▶ [Required work]
A - Copy out the column on Hina Rabbani Khar's visit to India in full, word for word.
B - In the records, replace "orange marker" with "amber marker" and leave everything else unchanged. Begin at the line containing "Task: Choose the Thống kê chi tiết option", continue through the end of the records, and omit the pictures.

▶ [Extract]
********

By Masood Hassan
HRK – Hina Rabbani Khar is drop dead gorgeous. Her three day
fashion onslaught has left the Indians gasping for breath and ambulances
howling all over the countryside. Here we are crooning with delight – the men
exchanging high fives, the women – the sensible ones that is, shaking their
heads slowly from side to side. Is HRK the nuclear device that we promised we’d
explode over the Indian capital? Have we scored a major diplomatic victory over
arch enemy India? Is HRK going to lead the country armed with nothing but a
Hermes bag and change global policies with a snap of her diamond encrusted
fingers? As the euphoria subsides and her Birkin bag is safely stowed away
along with her undoubtedly large Hermes collection, we, the ordinary riff-raff
of this despondently poor country need to take a good long look at the events
of last week. If we don’t, rest assured the lollypops in Islamabad certainly
won’t. Introspection is not as fashionable as Roberto Cavalli shades.
Let’s get one thing straight. One
dresses for the occasion. Anyone recall Angelina Jolie’s ‘designer’ outfits on
her many visits to the Afghan camps? There is a time and place for all things.
I think HRK didn’t quite get that right. She has many things going for her but
maturity and a sense of balance seem to be virtues that Pakistan’s new foreign minister does not care about
much.
It is amazing that the old hands at
Hotel Scherezade that masquerades as Pakistan’s foreign office thought little
of actually ‘briefing’ Lady Bond before she flew in her special aircraft to New
Delhi. (No PIA please. That’s for the plebs). Did anyone tell her what
precisely was her mission, if any on her maiden voyage to India? I doubt it.
While she must have spent an enormous amount of time choosing her wardrobe and
accessories – she has a talent for accessories as a gushing designer confided
last week, one wishes there were men or women who could have briefed her on how
she must conduct herself – but this is unlikely in a country where ‘yes sir,
yes sir, three bags full’, is the most successful strategy.

********

▶ [Records provided]

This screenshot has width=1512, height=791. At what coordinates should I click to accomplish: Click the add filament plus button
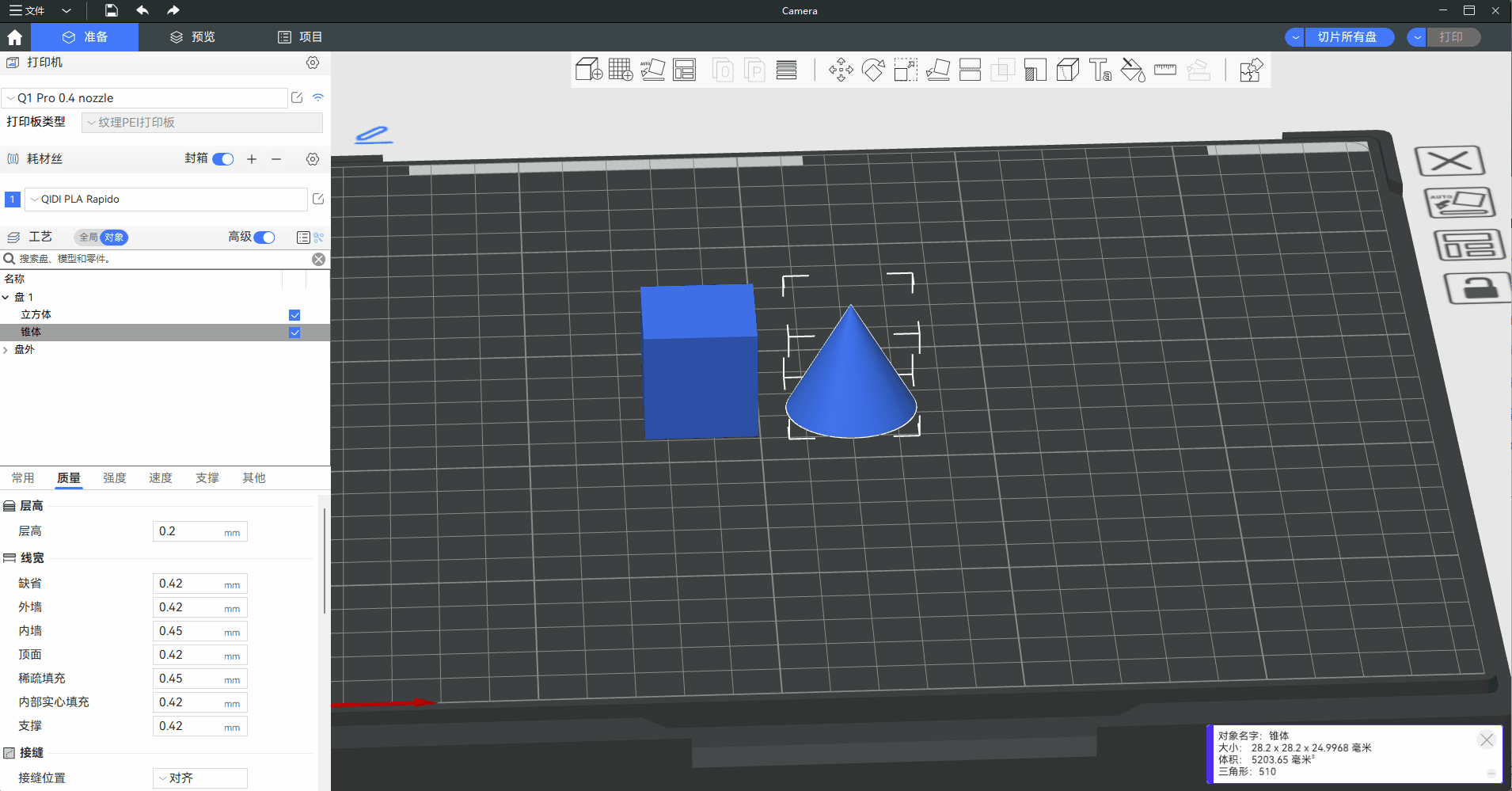(x=252, y=159)
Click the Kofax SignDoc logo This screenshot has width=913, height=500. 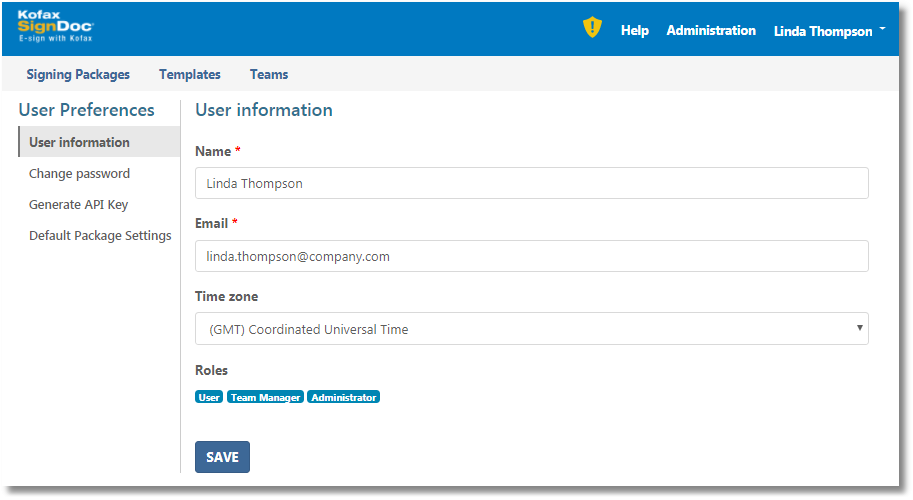pyautogui.click(x=55, y=27)
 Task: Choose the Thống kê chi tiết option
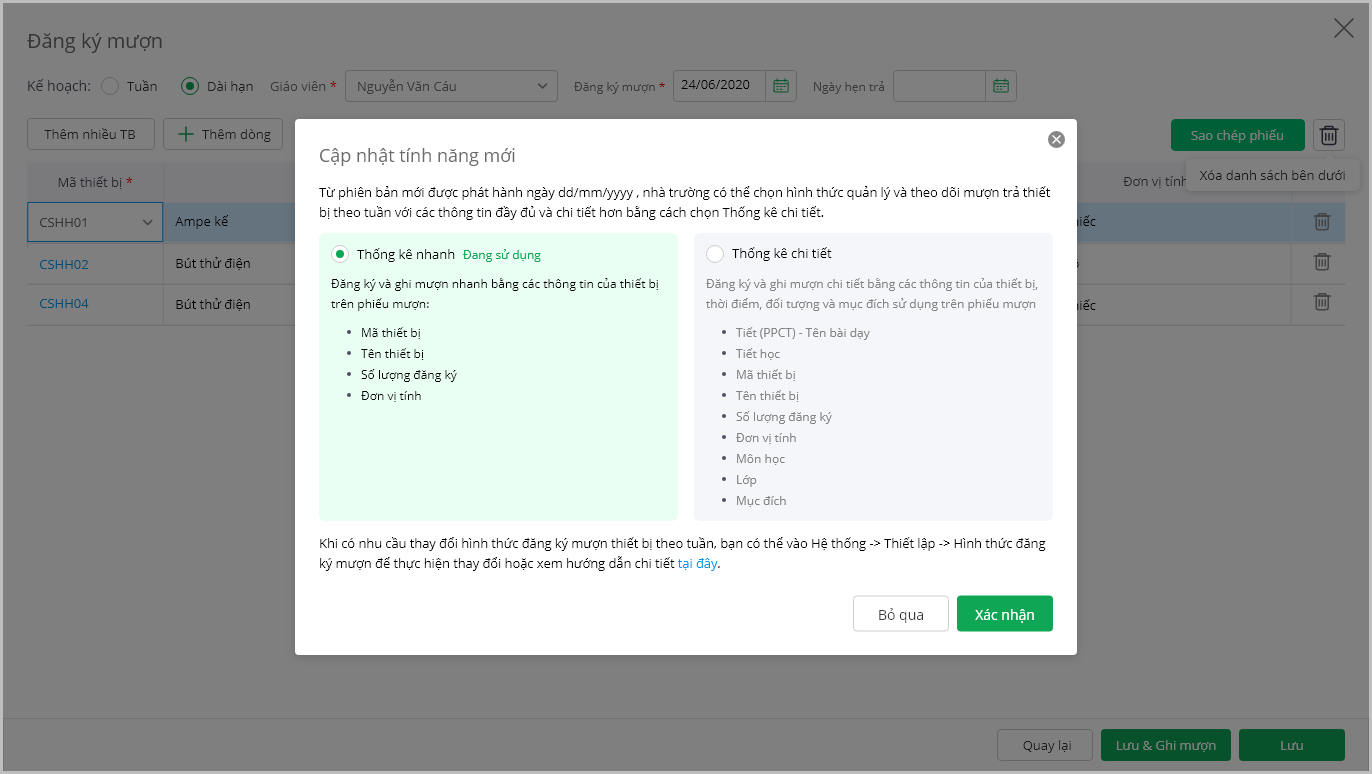click(715, 254)
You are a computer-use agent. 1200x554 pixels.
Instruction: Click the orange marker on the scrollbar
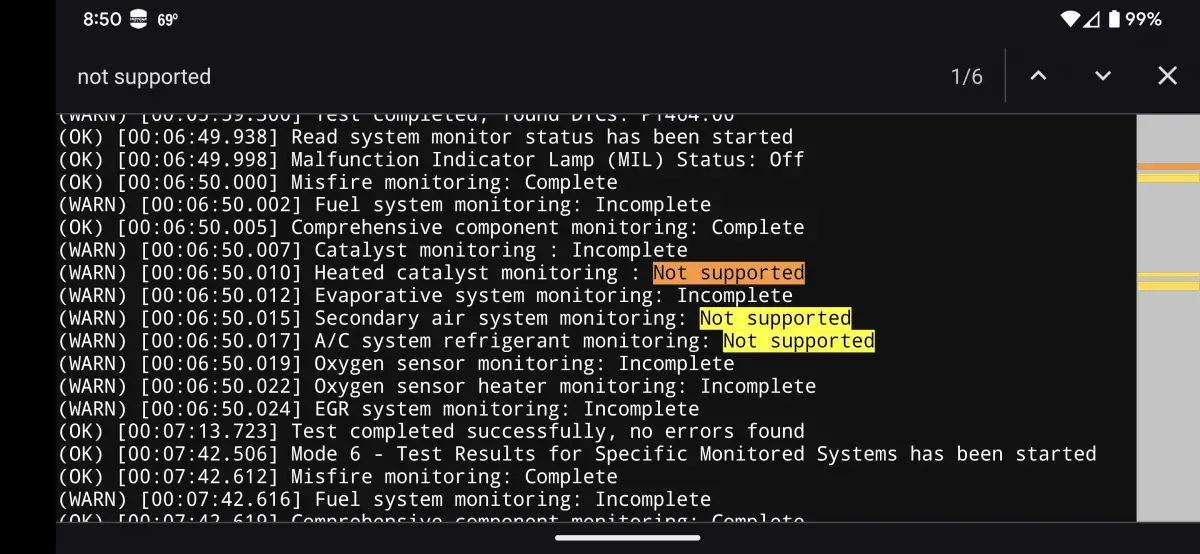[x=1168, y=166]
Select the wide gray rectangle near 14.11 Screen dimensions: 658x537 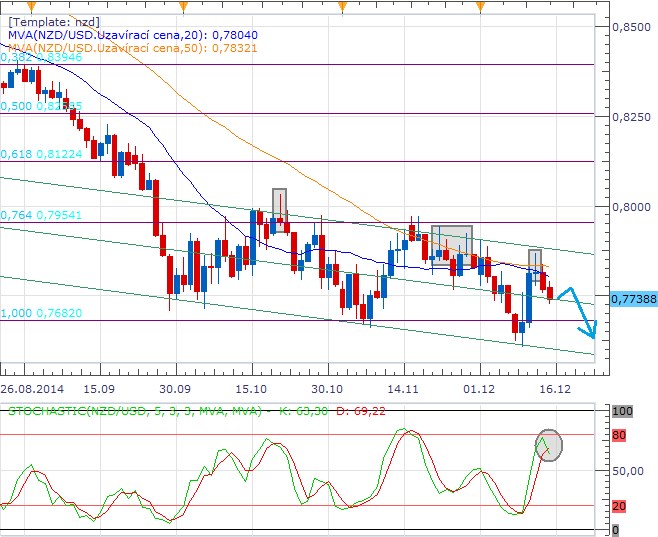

********

▶ [The results]
A -
By Masood Hassan
HRK – Hina Rabbani Khar is drop dead gorgeous. Her three day
fashion onslaught has left the Indians gasping for breath and ambulances
howling all over the countryside. Here we are crooning with delight – the men
exchanging high fives, the women – the sensible ones that is, shaking their
heads slowly from side to side. Is HRK the nuclear device that we promised we’d
explode over the Indian capital? Have we scored a major diplomatic victory over
arch enemy India? Is HRK going to lead the country armed with nothing but a
Hermes bag and change global policies with a snap of her diamond encrusted
fingers? As the euphoria subsides and her Birkin bag is safely stowed away
along with her undoubtedly large Hermes collection, we, the ordinary riff-raff
of this despondently poor country need to take a good long look at the events
of last week. If we don’t, rest assured the lollypops in Islamabad certainly
won’t. Introspection is not as fashionable as Roberto Cavalli shades.
Let’s get one thing straight. One
dresses for the occasion. Anyone recall Angelina Jolie’s ‘designer’ outfits on
her many visits to the Afghan camps? There is a time and place for all things.
I think HRK didn’t quite get that right. She has many things going for her but
maturity and a sense of balance seem to be virtues that Pakistan’s new foreign minister does not care about
much.
It is amazing that the old hands at
Hotel Scherezade that masquerades as Pakistan’s foreign office thought little
of actually ‘briefing’ Lady Bond before she flew in her special aircraft to New
Delhi. (No PIA please. That’s for the plebs). Did anyone tell her what
precisely was her mission, if any on her maiden voyage to India? I doubt it.
While she must have spent an enormous amount of time choosing her wardrobe and
accessories – she has a talent for accessories as a gushing designer confided
last week, one wishes there were men or women who could have briefed her on how
she must conduct herself – but this is unlikely in a country where ‘yes sir,
yes sir, three bags full’, is the most successful strategy.

B -
 Task: Choose the Thống kê chi tiết option
click(715, 254)
You are a computer-use agent. 1200x554 pixels.
Instruction: Click the amber marker on the scrollbar
[x=1168, y=166]
Select the wide gray rectangle near 14.11 Screen dimensions: 658x537 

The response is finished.